== Dataset content ==

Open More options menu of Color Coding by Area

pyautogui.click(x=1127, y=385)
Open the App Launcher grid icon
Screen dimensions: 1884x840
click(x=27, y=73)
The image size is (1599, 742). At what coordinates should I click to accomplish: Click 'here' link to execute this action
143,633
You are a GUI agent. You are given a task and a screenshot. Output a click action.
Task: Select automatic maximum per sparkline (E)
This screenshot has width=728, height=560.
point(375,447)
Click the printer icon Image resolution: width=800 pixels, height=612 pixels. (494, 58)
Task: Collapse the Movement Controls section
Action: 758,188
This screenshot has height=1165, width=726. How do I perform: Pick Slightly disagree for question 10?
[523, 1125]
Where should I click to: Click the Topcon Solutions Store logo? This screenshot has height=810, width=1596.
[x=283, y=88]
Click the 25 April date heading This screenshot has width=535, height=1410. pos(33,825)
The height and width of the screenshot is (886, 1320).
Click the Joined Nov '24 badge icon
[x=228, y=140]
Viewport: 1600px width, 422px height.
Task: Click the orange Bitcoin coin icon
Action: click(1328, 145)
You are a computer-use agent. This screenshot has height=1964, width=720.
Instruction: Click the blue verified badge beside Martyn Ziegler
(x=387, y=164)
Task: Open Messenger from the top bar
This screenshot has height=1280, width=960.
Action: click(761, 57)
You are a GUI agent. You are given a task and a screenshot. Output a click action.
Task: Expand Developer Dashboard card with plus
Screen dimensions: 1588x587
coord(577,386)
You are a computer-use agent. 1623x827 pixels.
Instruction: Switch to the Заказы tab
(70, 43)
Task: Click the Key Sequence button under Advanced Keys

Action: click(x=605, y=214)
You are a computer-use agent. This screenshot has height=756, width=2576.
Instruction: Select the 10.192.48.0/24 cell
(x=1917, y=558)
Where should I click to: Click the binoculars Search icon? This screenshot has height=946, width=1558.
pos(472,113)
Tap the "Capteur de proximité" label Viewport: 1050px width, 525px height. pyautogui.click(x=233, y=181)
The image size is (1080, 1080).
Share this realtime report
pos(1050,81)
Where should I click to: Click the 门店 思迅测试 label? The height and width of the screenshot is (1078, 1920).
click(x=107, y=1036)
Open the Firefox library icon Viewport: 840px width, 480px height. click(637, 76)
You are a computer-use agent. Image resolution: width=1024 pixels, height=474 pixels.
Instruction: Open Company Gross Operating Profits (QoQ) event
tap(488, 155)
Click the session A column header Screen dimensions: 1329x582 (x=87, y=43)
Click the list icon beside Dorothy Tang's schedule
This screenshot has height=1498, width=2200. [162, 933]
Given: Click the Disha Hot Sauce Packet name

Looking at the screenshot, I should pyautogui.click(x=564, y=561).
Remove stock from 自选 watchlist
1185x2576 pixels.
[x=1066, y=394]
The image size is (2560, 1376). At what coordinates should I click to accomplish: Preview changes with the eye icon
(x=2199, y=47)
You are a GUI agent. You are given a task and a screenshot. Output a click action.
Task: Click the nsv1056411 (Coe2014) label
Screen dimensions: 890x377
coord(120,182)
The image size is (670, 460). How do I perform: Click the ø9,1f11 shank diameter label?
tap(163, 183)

===

### [Work to do]
Recast all the material above as a numbered list, leaving out the blank lines.

### [Finished answer]
1. Open More options menu of Color Coding by Area
2. pyautogui.click(x=1127, y=385)
3. Open the App Launcher grid icon
4. Screen dimensions: 1884x840
5. click(x=27, y=73)
6. The image size is (1599, 742). At what coordinates should I click to accomplish: Click 'here' link to execute this action
7. 143,633
8. You are a GUI agent. You are given a task and a screenshot. Output a click action.
9. Task: Select automatic maximum per sparkline (E)
10. This screenshot has width=728, height=560.
11. point(375,447)
12. Click the printer icon Image resolution: width=800 pixels, height=612 pixels. (494, 58)
13. Task: Collapse the Movement Controls section
14. Action: 758,188
15. This screenshot has height=1165, width=726. How do I perform: Pick Slightly disagree for question 10?
16. [523, 1125]
17. Where should I click to: Click the Topcon Solutions Store logo? This screenshot has height=810, width=1596.
18. [x=283, y=88]
19. Click the 25 April date heading This screenshot has width=535, height=1410. pos(33,825)
20. The height and width of the screenshot is (886, 1320).
21. Click the Joined Nov '24 badge icon
22. [x=228, y=140]
23. Viewport: 1600px width, 422px height.
24. Task: Click the orange Bitcoin coin icon
25. Action: click(1328, 145)
26. You are a computer-use agent. This screenshot has height=1964, width=720.
27. Instruction: Click the blue verified badge beside Martyn Ziegler
28. (x=387, y=164)
29. Task: Open Messenger from the top bar
30. This screenshot has height=1280, width=960.
31. Action: click(761, 57)
32. You are a GUI agent. You are given a task and a screenshot. Output a click action.
33. Task: Expand Developer Dashboard card with plus
34. Screen dimensions: 1588x587
35. coord(577,386)
36. You are a computer-use agent. 1623x827 pixels.
37. Instruction: Switch to the Заказы tab
38. (70, 43)
39. Task: Click the Key Sequence button under Advanced Keys
40. Action: click(x=605, y=214)
41. You are a computer-use agent. This screenshot has height=756, width=2576.
42. Instruction: Select the 10.192.48.0/24 cell
43. (x=1917, y=558)
44. Where should I click to: Click the binoculars Search icon? This screenshot has height=946, width=1558.
45. pos(472,113)
46. Tap the "Capteur de proximité" label Viewport: 1050px width, 525px height. pyautogui.click(x=233, y=181)
47. The image size is (1080, 1080).
48. Share this realtime report
49. pos(1050,81)
50. Where should I click to: Click the 门店 思迅测试 label? The height and width of the screenshot is (1078, 1920).
51. click(x=107, y=1036)
52. Open the Firefox library icon Viewport: 840px width, 480px height. click(637, 76)
53. You are a computer-use agent. Image resolution: width=1024 pixels, height=474 pixels.
54. Instruction: Open Company Gross Operating Profits (QoQ) event
55. tap(488, 155)
56. Click the session A column header Screen dimensions: 1329x582 (x=87, y=43)
57. Click the list icon beside Dorothy Tang's schedule
58. This screenshot has height=1498, width=2200. [162, 933]
59. Given: Click the Disha Hot Sauce Packet name
60. Looking at the screenshot, I should pyautogui.click(x=564, y=561).
61. Remove stock from 自选 watchlist
62. 1185x2576 pixels.
63. [x=1066, y=394]
64. The image size is (2560, 1376). At what coordinates should I click to accomplish: Preview changes with the eye icon
65. (x=2199, y=47)
66. You are a GUI agent. You are given a task and a screenshot. Output a click action.
67. Task: Click the nsv1056411 (Coe2014) label
68. Screen dimensions: 890x377
69. coord(120,182)
70. The image size is (670, 460). How do I perform: Click the ø9,1f11 shank diameter label?
71. tap(163, 183)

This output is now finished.